Your instructions: Once you find the line containing "You are a GUI", set down exactly that line and every one after it through the end of the listing below, with both ends included and any pictures omitted.

+ + + + + + +

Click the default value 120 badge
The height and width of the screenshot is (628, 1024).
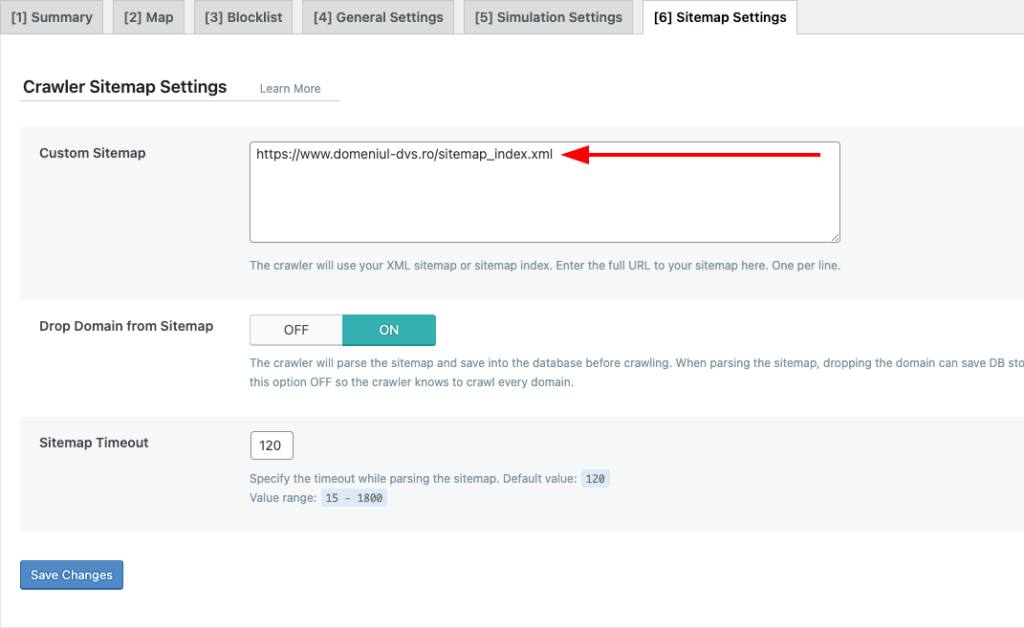click(x=595, y=478)
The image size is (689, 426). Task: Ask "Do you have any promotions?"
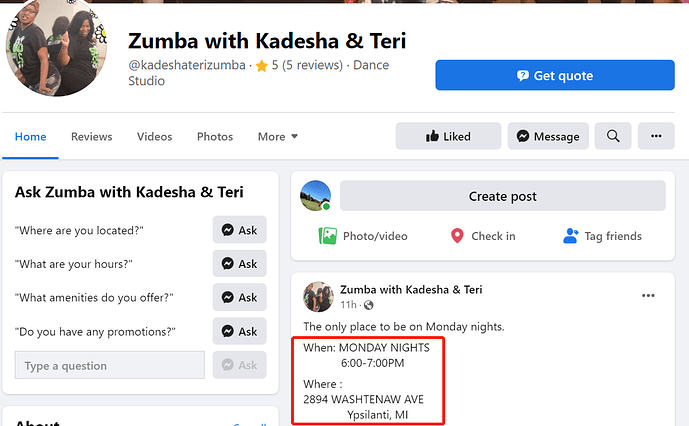(239, 331)
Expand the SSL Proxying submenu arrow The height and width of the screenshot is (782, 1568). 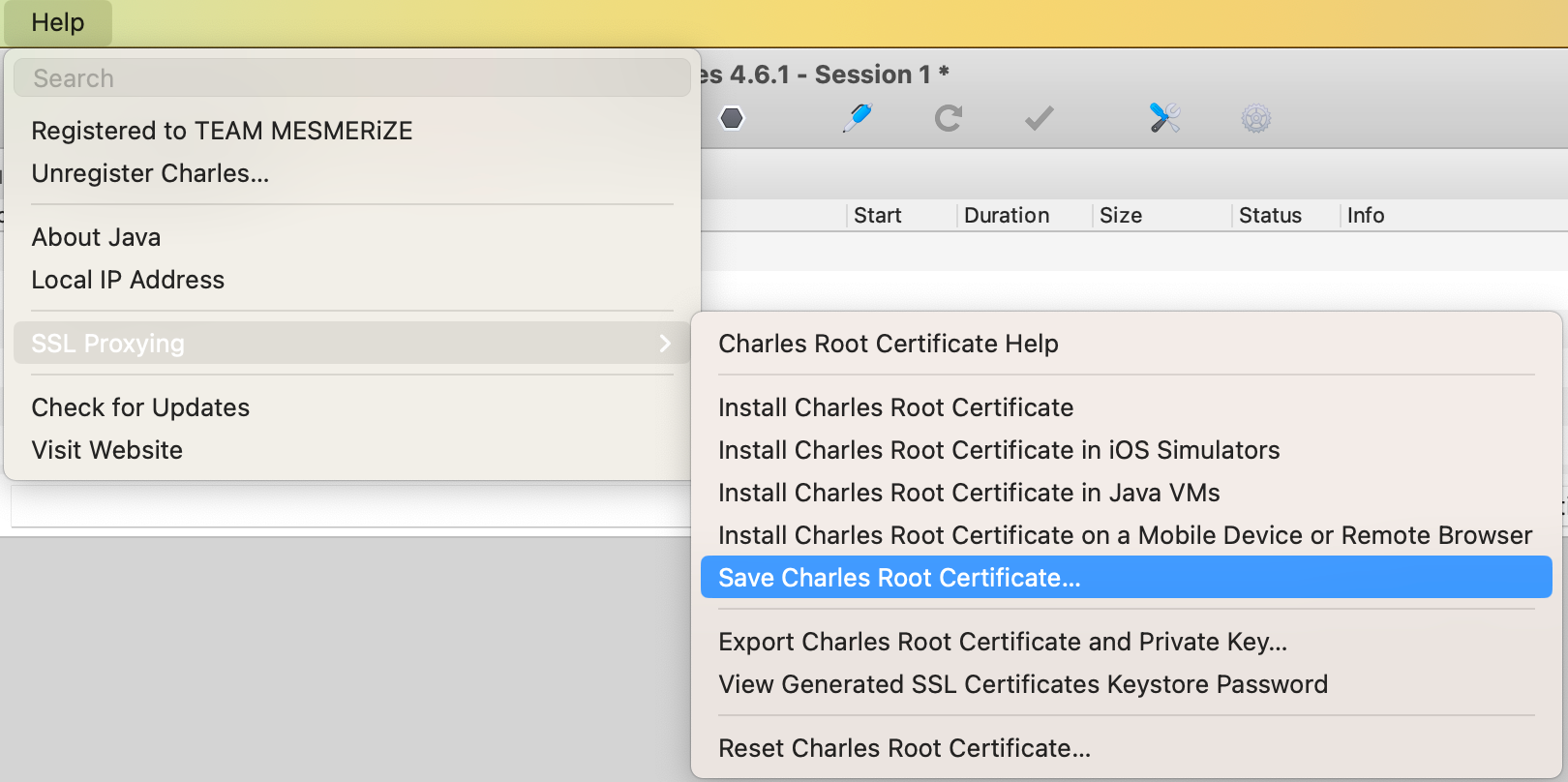pyautogui.click(x=664, y=344)
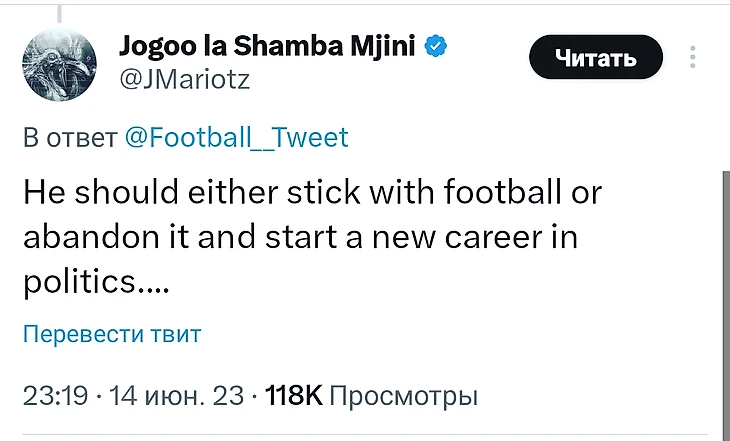The image size is (730, 441).
Task: Click the Просмотры views label
Action: pos(402,396)
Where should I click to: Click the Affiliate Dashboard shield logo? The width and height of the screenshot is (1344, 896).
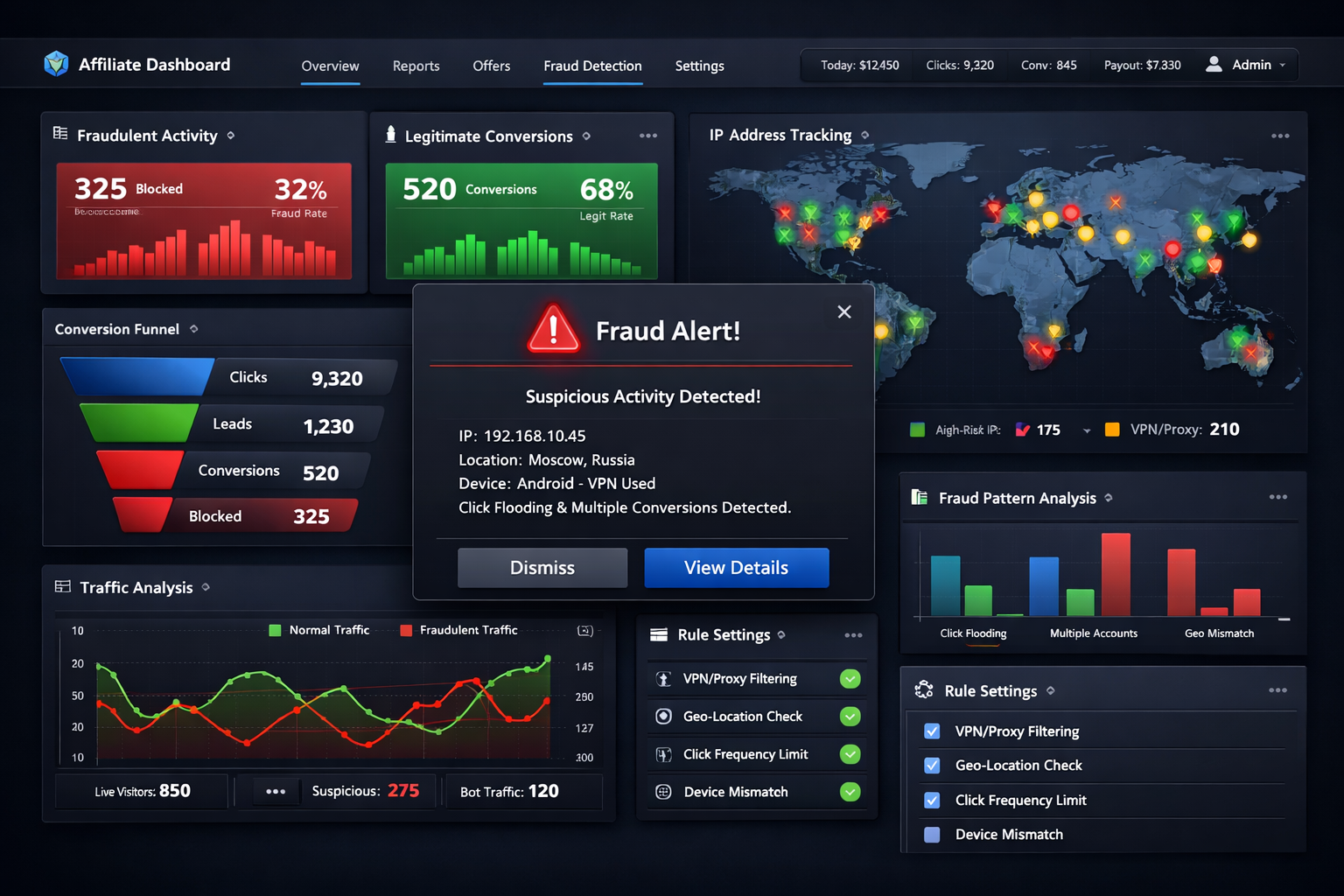pos(56,63)
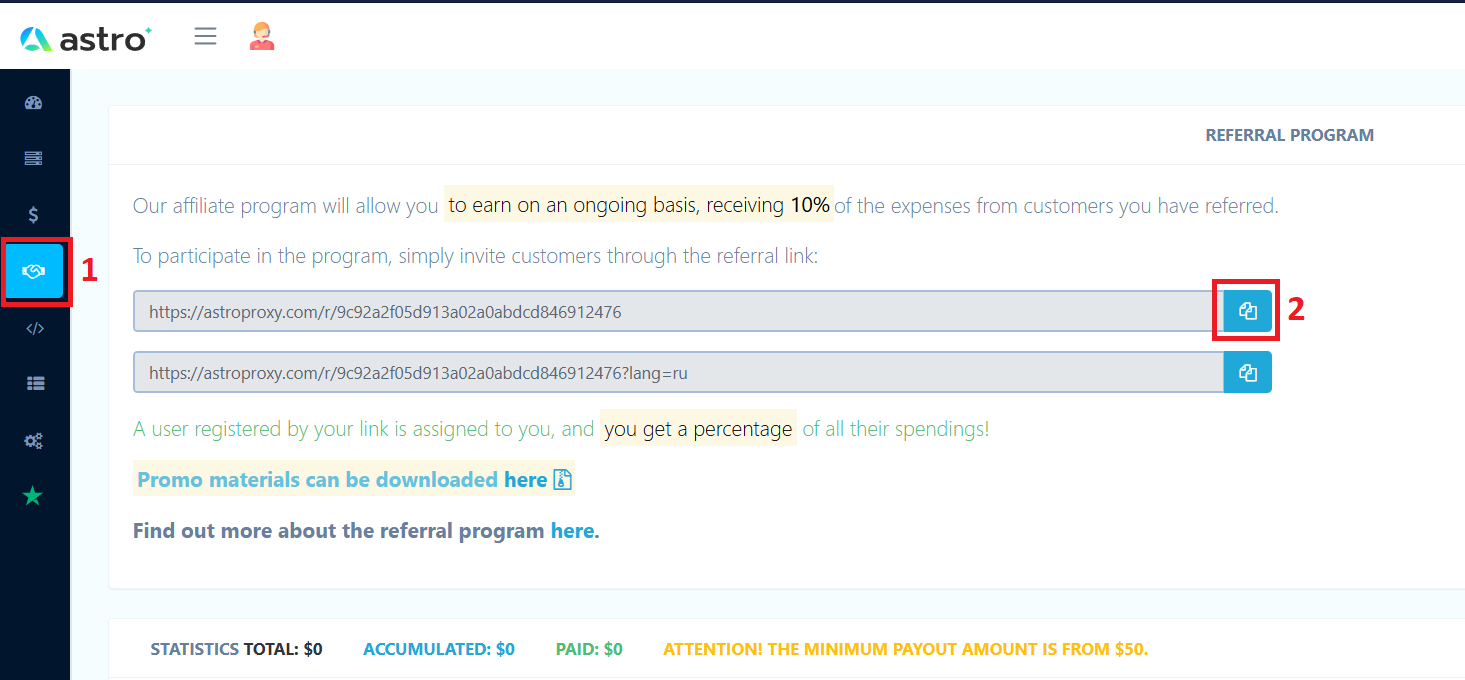
Task: Open billing via dollar sign icon
Action: [33, 214]
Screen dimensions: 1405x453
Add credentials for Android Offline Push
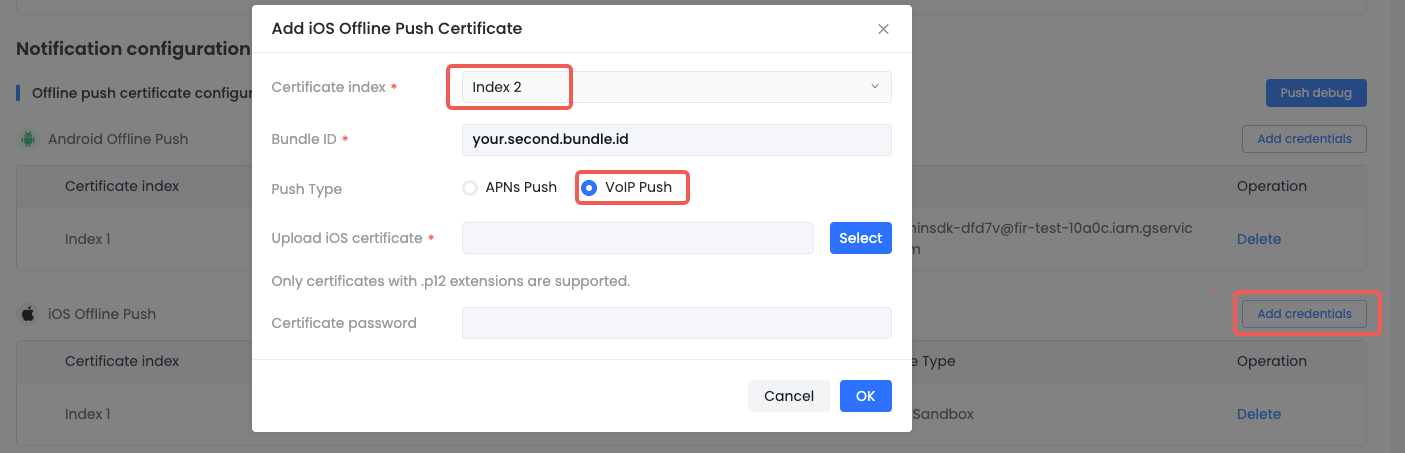click(1303, 139)

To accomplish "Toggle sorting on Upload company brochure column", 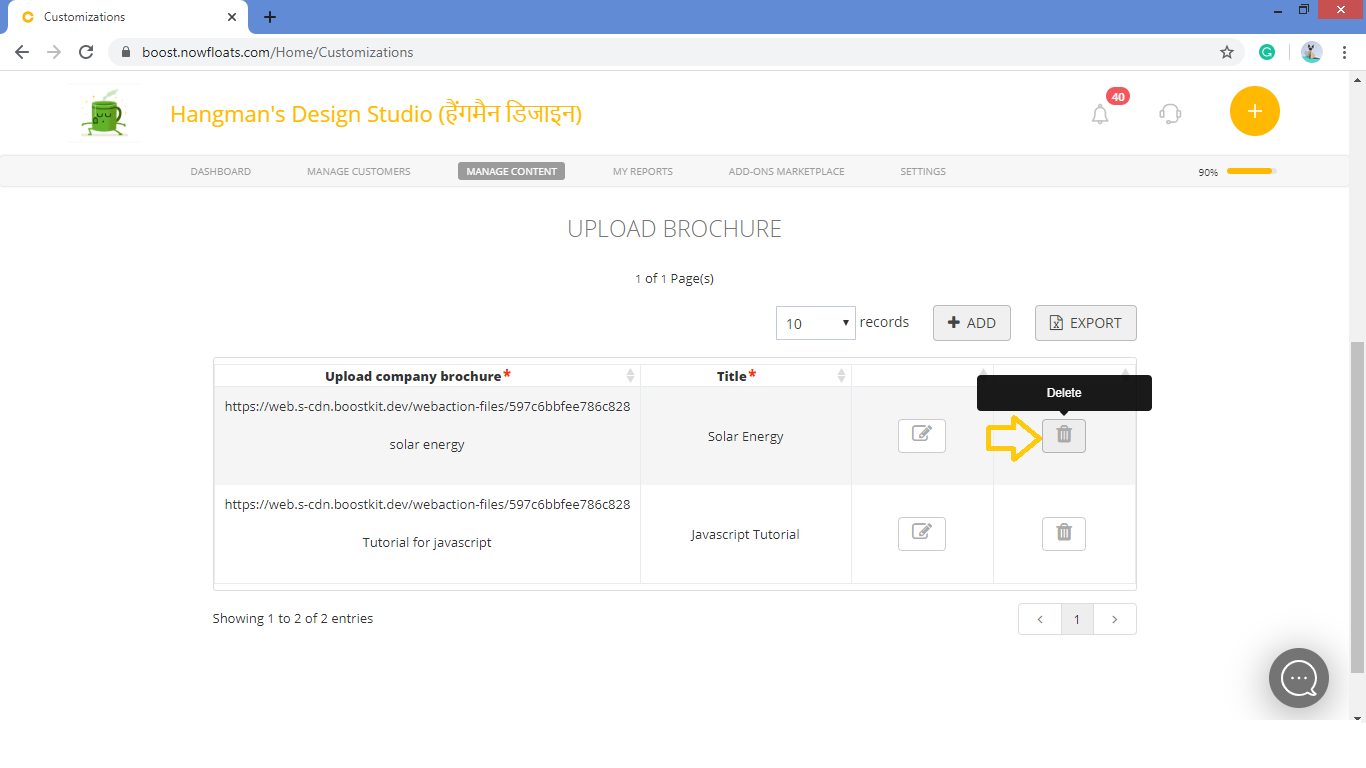I will coord(631,375).
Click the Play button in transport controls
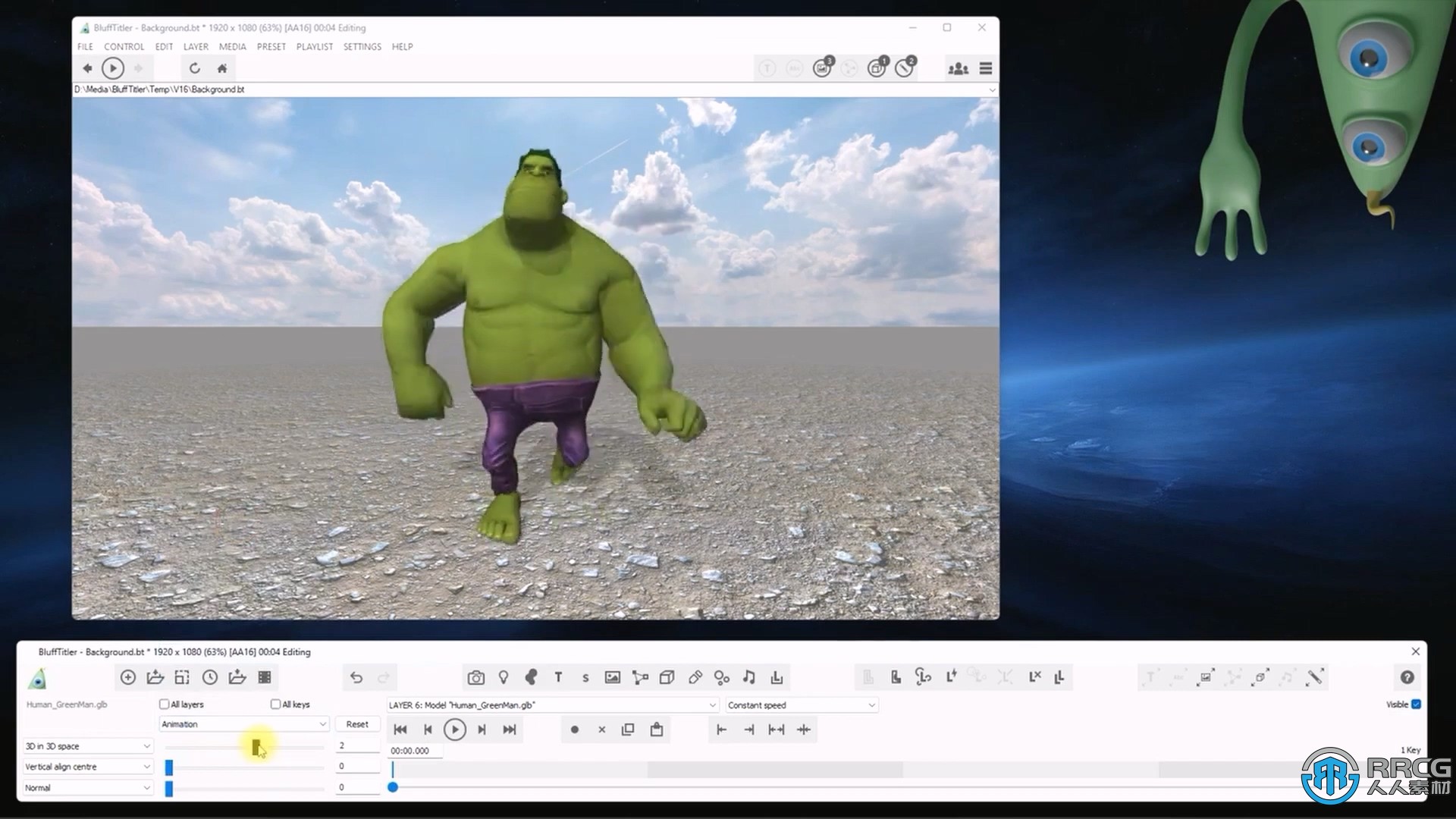This screenshot has height=819, width=1456. tap(454, 729)
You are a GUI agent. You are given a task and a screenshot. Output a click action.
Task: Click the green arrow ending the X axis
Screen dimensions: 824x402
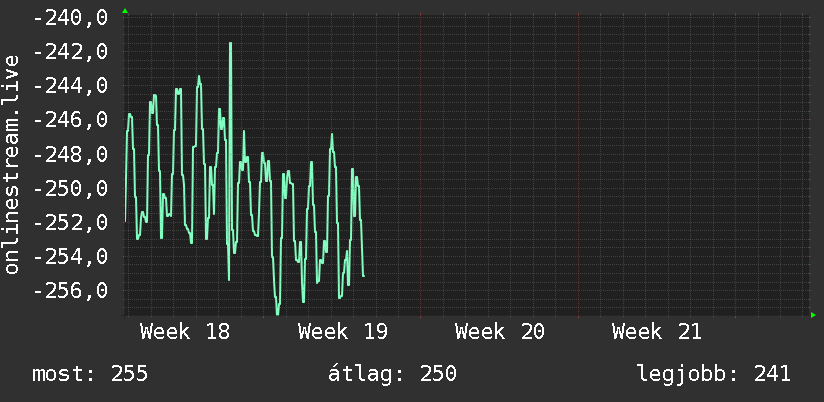pos(813,315)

+ + + + + + +

Final answer:
You are a GUI agent. You are given a task and a screenshot. Output a click action.
Task: Click the green arrow ending the X axis
Screen dimensions: 824x402
pos(813,315)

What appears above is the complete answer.